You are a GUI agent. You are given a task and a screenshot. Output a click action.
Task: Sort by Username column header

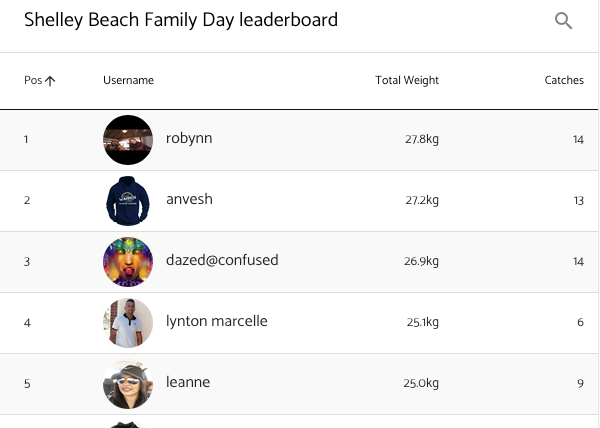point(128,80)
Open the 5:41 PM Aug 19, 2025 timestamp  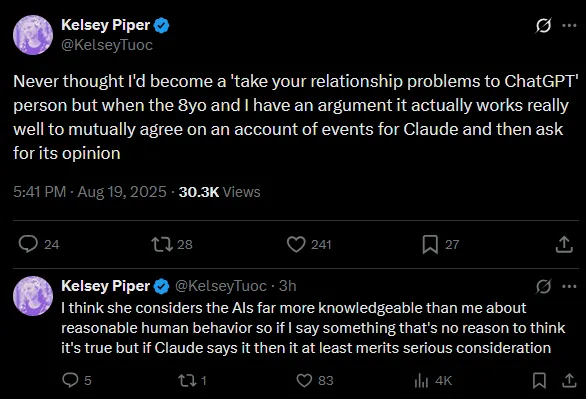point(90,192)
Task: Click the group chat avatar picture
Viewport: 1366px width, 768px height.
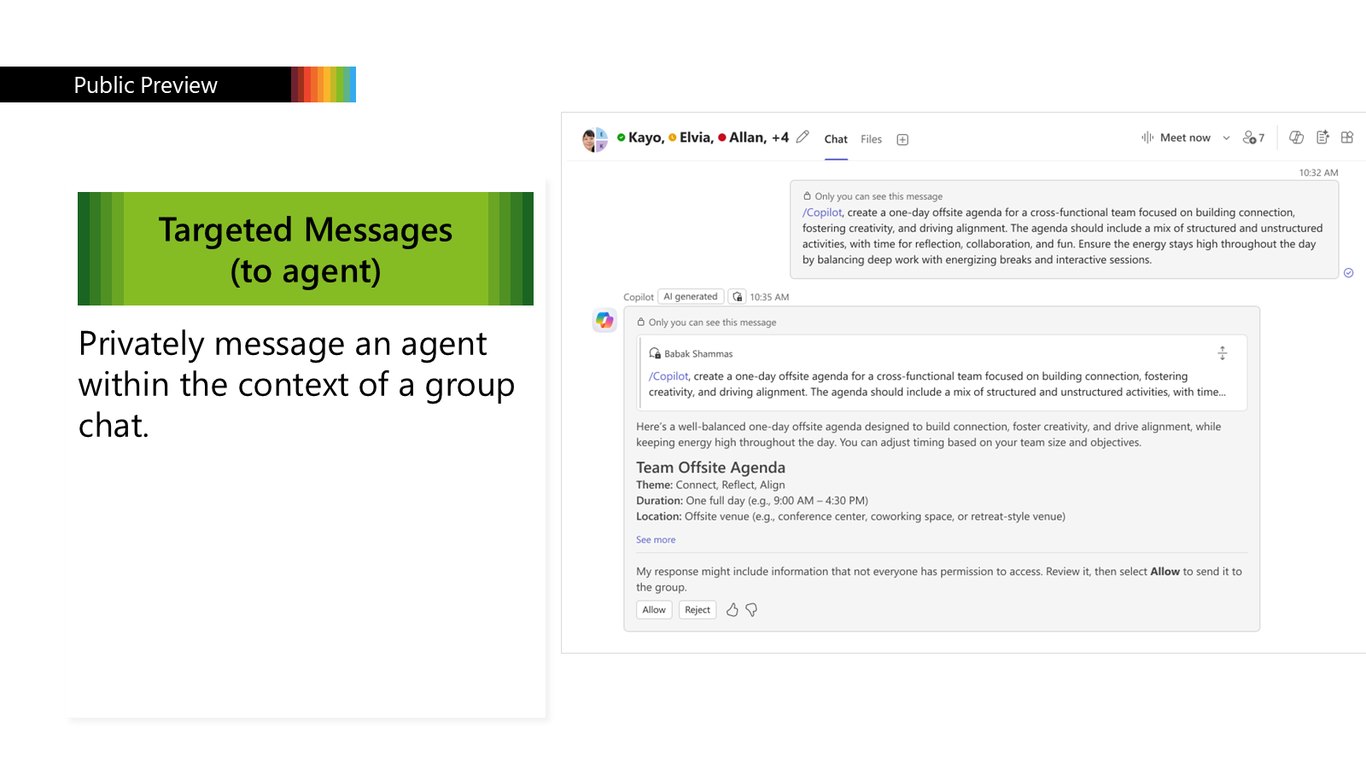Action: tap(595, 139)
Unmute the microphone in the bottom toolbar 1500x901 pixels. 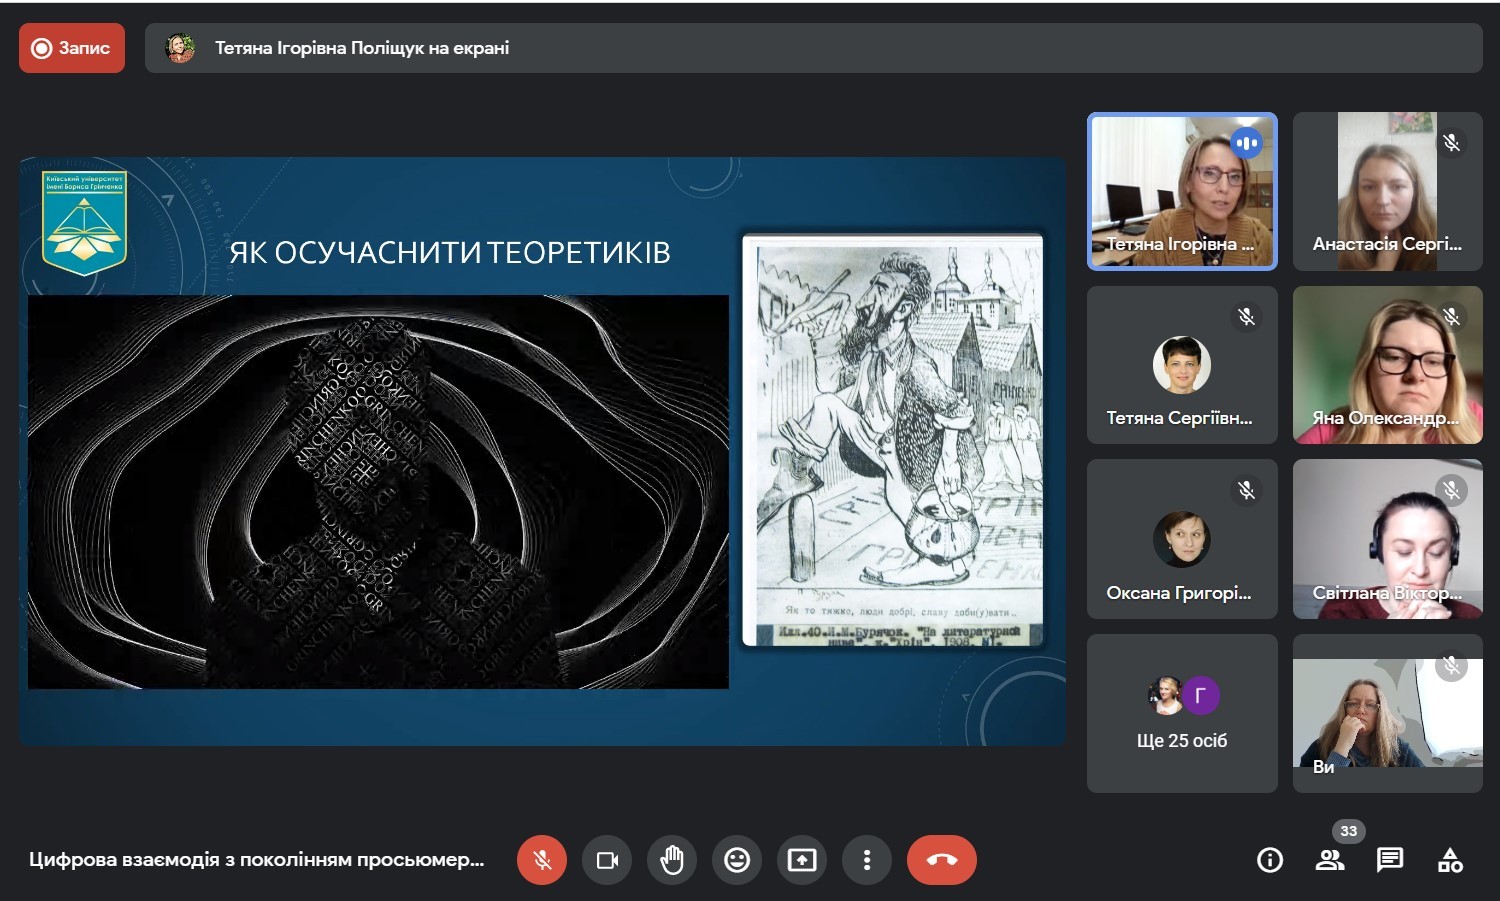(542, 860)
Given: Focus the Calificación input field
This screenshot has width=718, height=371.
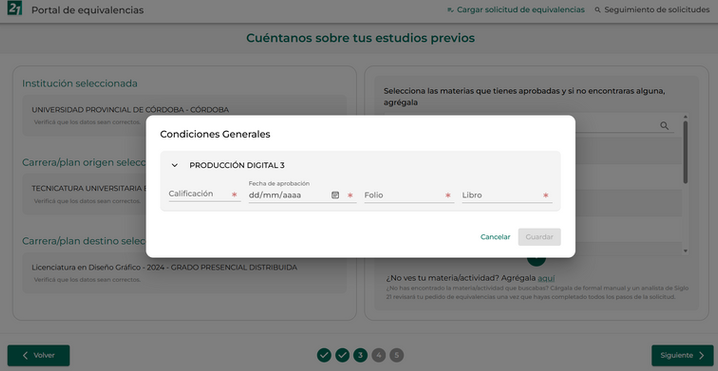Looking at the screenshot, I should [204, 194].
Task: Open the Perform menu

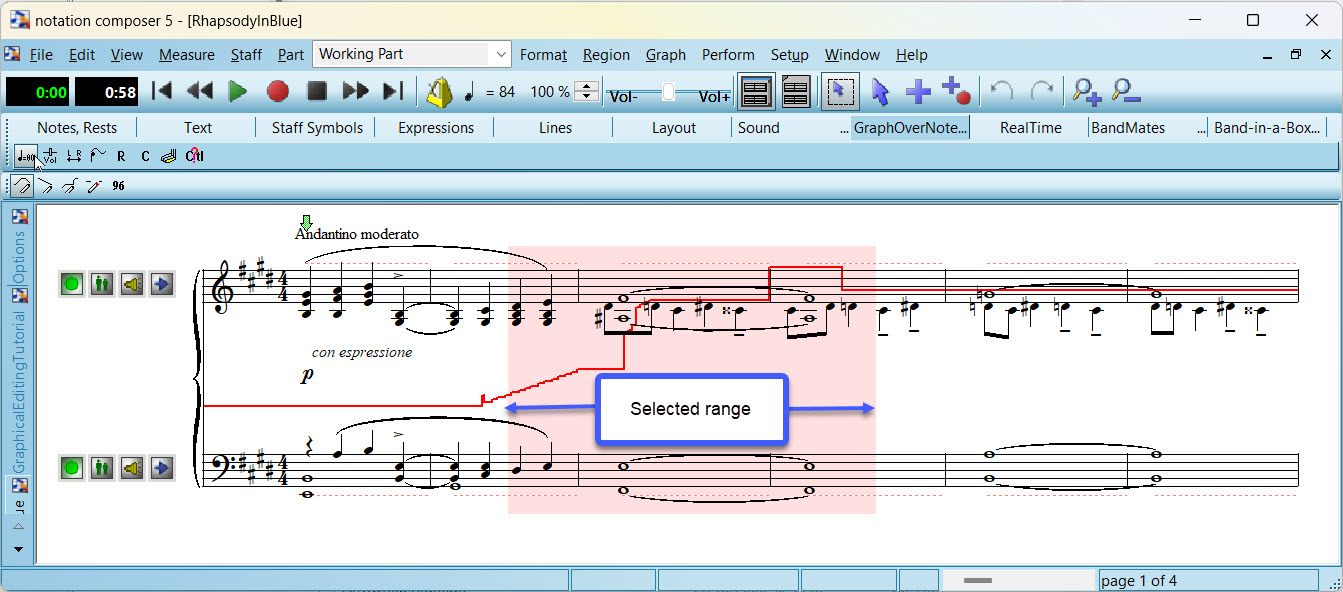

__________________________________________________

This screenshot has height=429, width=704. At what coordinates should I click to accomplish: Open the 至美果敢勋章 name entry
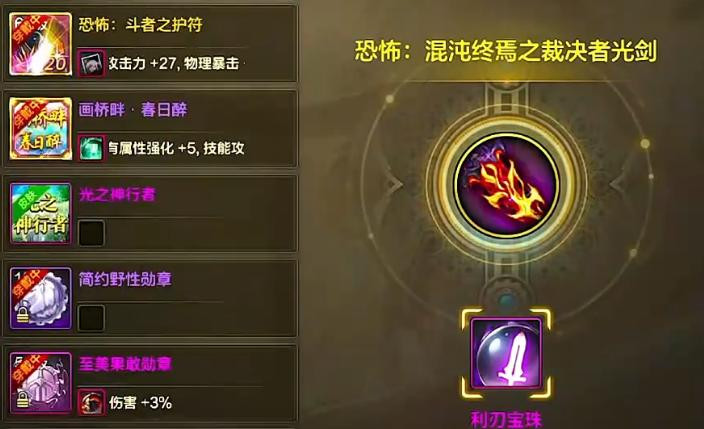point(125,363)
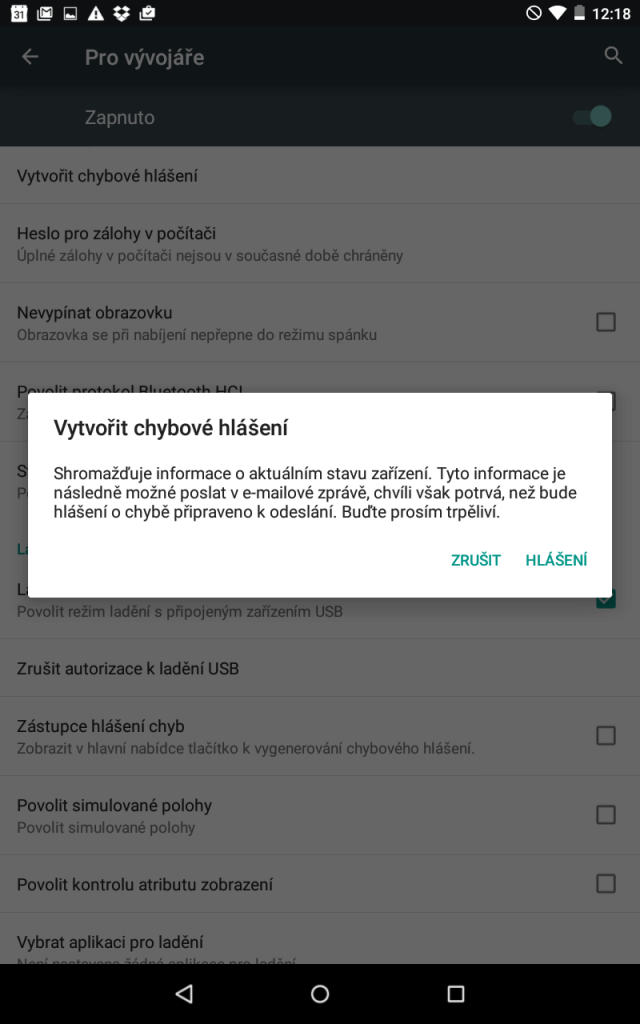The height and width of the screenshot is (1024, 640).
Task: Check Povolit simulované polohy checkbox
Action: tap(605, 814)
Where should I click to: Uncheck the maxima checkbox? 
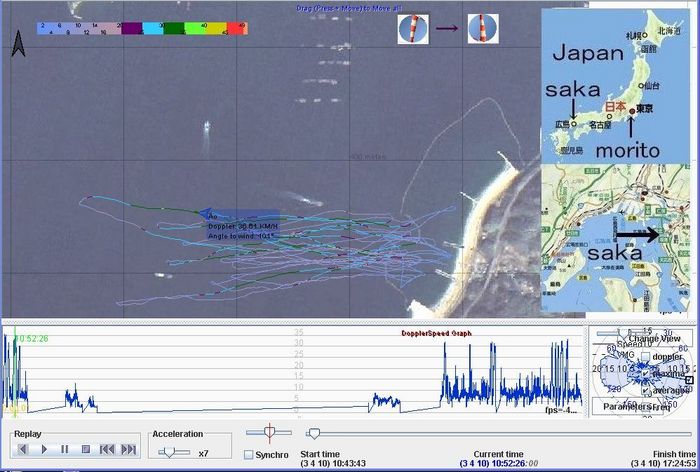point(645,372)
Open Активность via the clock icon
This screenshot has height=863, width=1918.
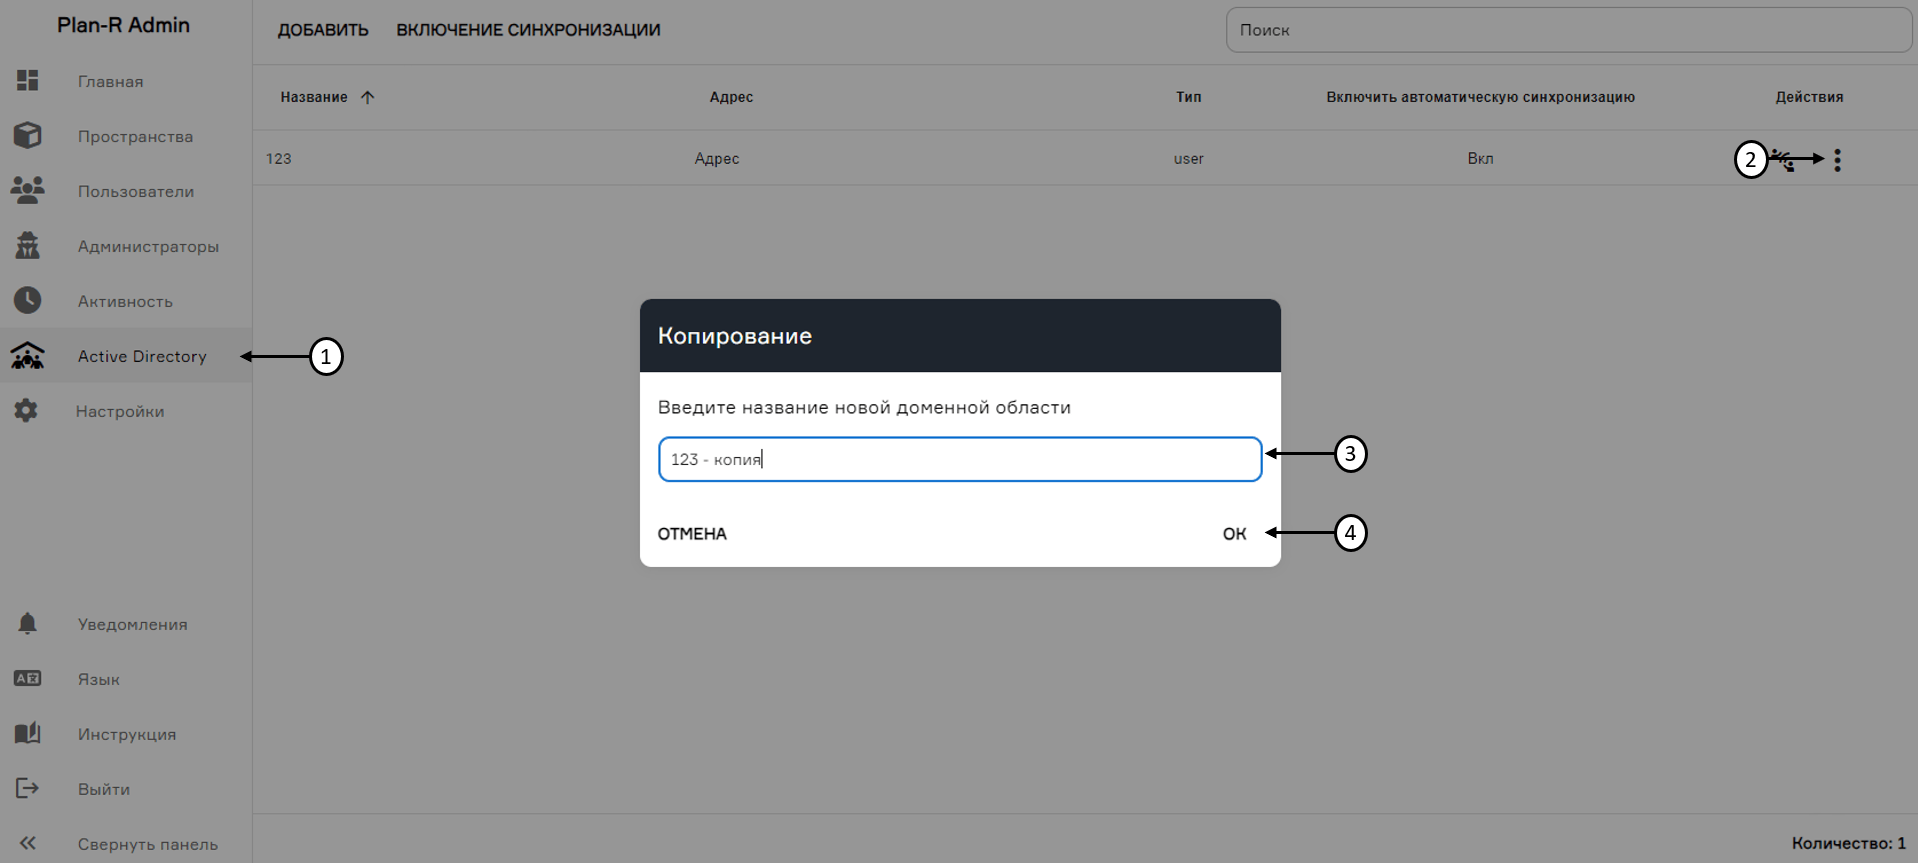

__________________________________________________

TASK TO COMPLETE – Here the job is to copy the listing above word for word, starting at the line with "Where should I" and ending at the line with "This screenshot has height=863, width=1918.", and to leave out the pictures.

REPLY –
Where should I click to: Uncheck the maxima checkbox? 
point(645,372)
Open Активность via the clock icon
This screenshot has height=863, width=1918.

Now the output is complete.